Task requirements » Restate exactly, and only, the lines from the one with "Task: Click the microphone voice input icon" through the end of the data, with both of those end lines kept. Drop any pictures.

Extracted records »
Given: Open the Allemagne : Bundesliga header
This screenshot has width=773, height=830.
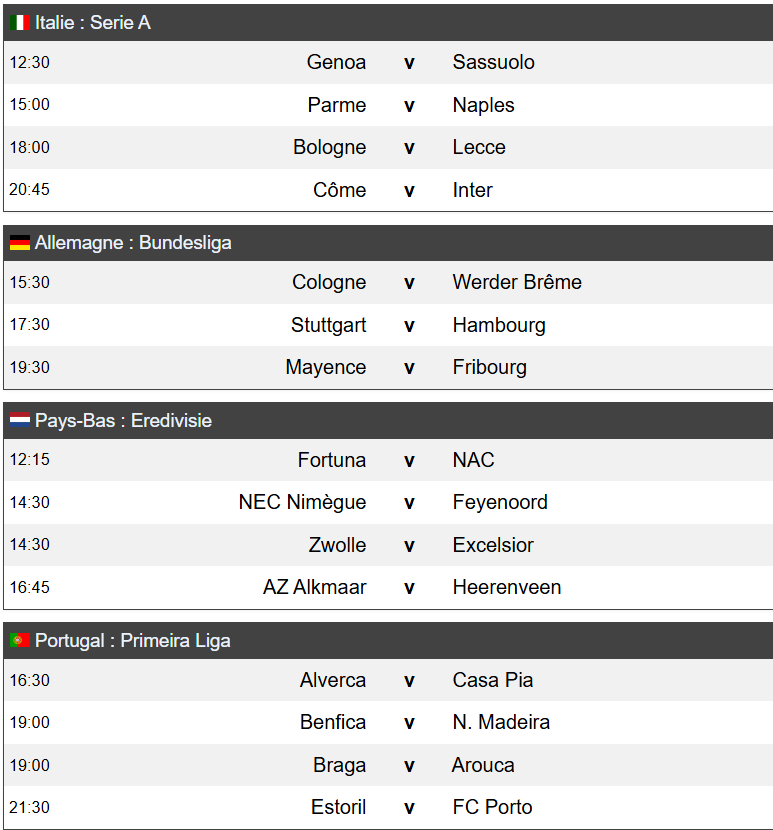Looking at the screenshot, I should click(133, 242).
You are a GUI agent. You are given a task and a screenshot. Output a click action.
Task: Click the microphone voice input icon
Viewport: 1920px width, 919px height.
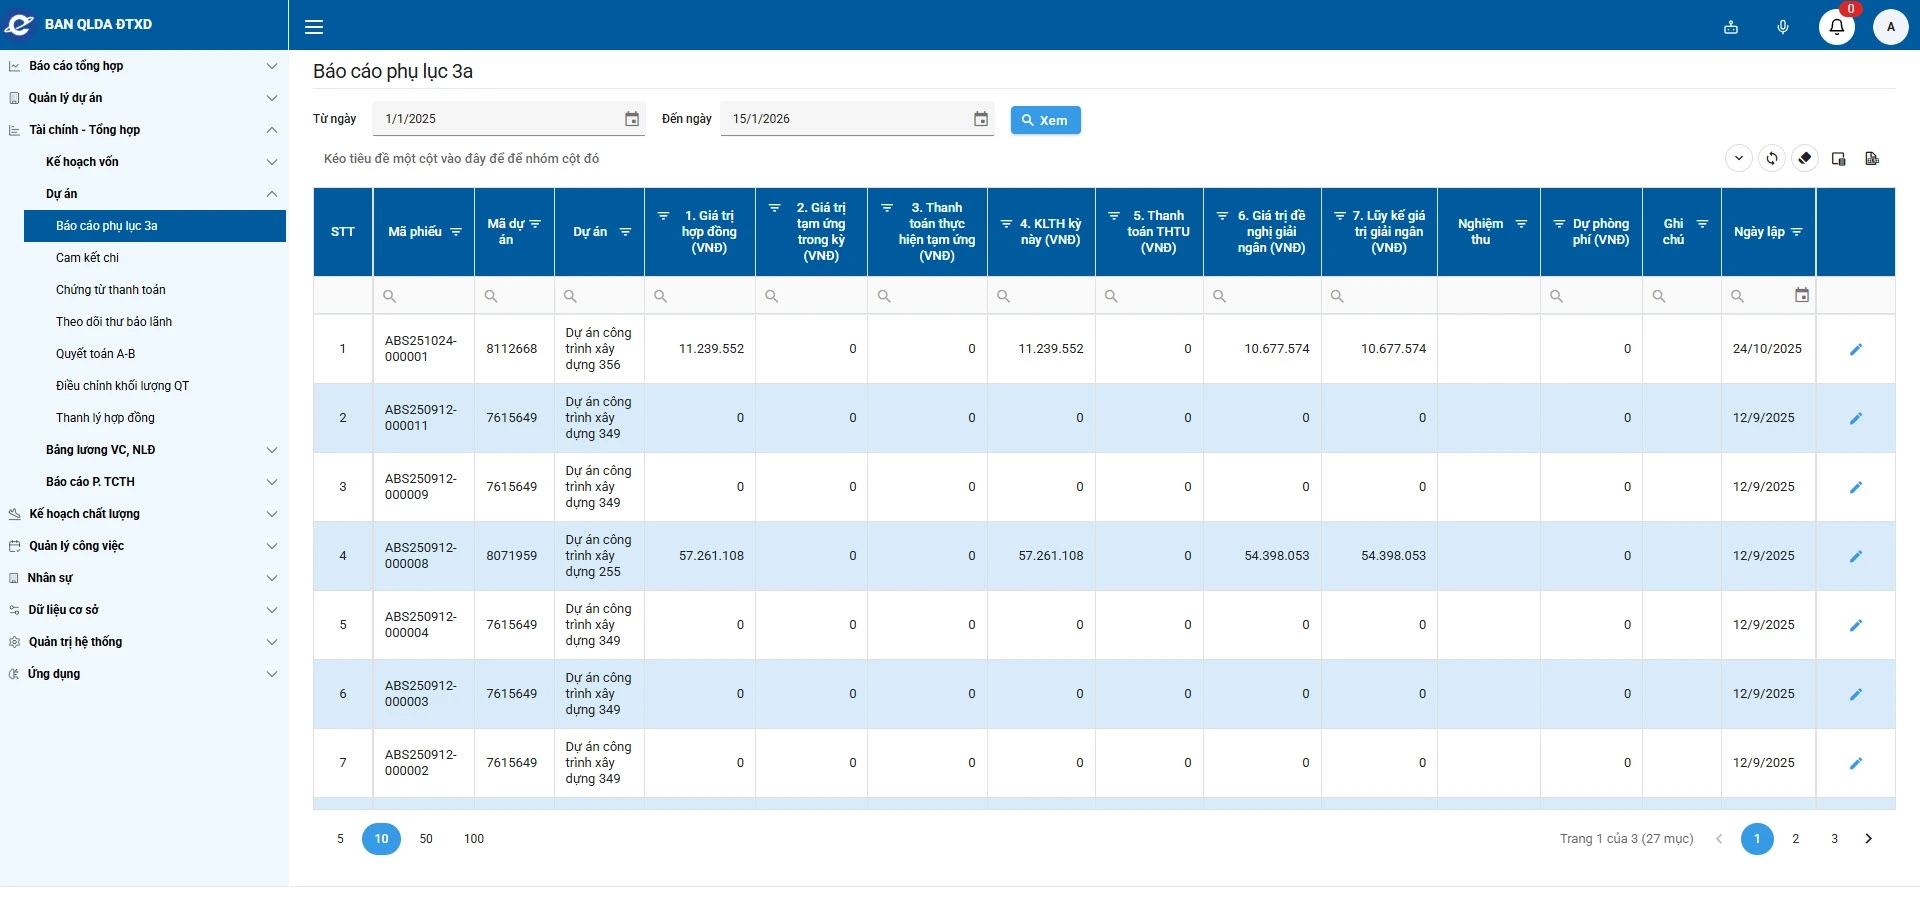click(1783, 27)
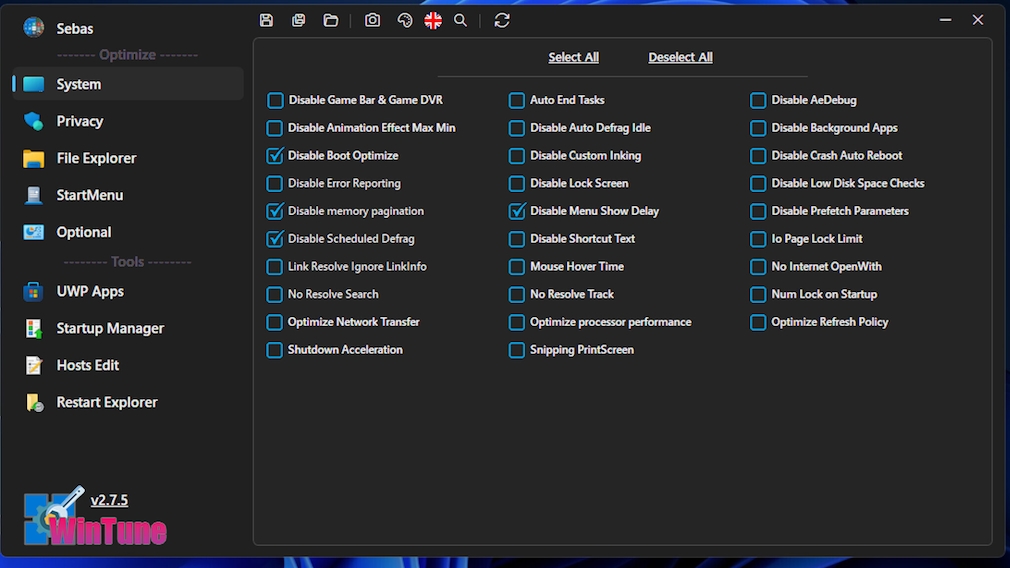The height and width of the screenshot is (568, 1010).
Task: Enable Disable Game Bar & Game DVR checkbox
Action: 275,100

The completed task »
Task: Click the microphone voice input icon
Viewport: 1920px width, 919px height.
click(1783, 27)
The height and width of the screenshot is (568, 1010).
Task: Enable Disable Game Bar & Game DVR checkbox
Action: 275,100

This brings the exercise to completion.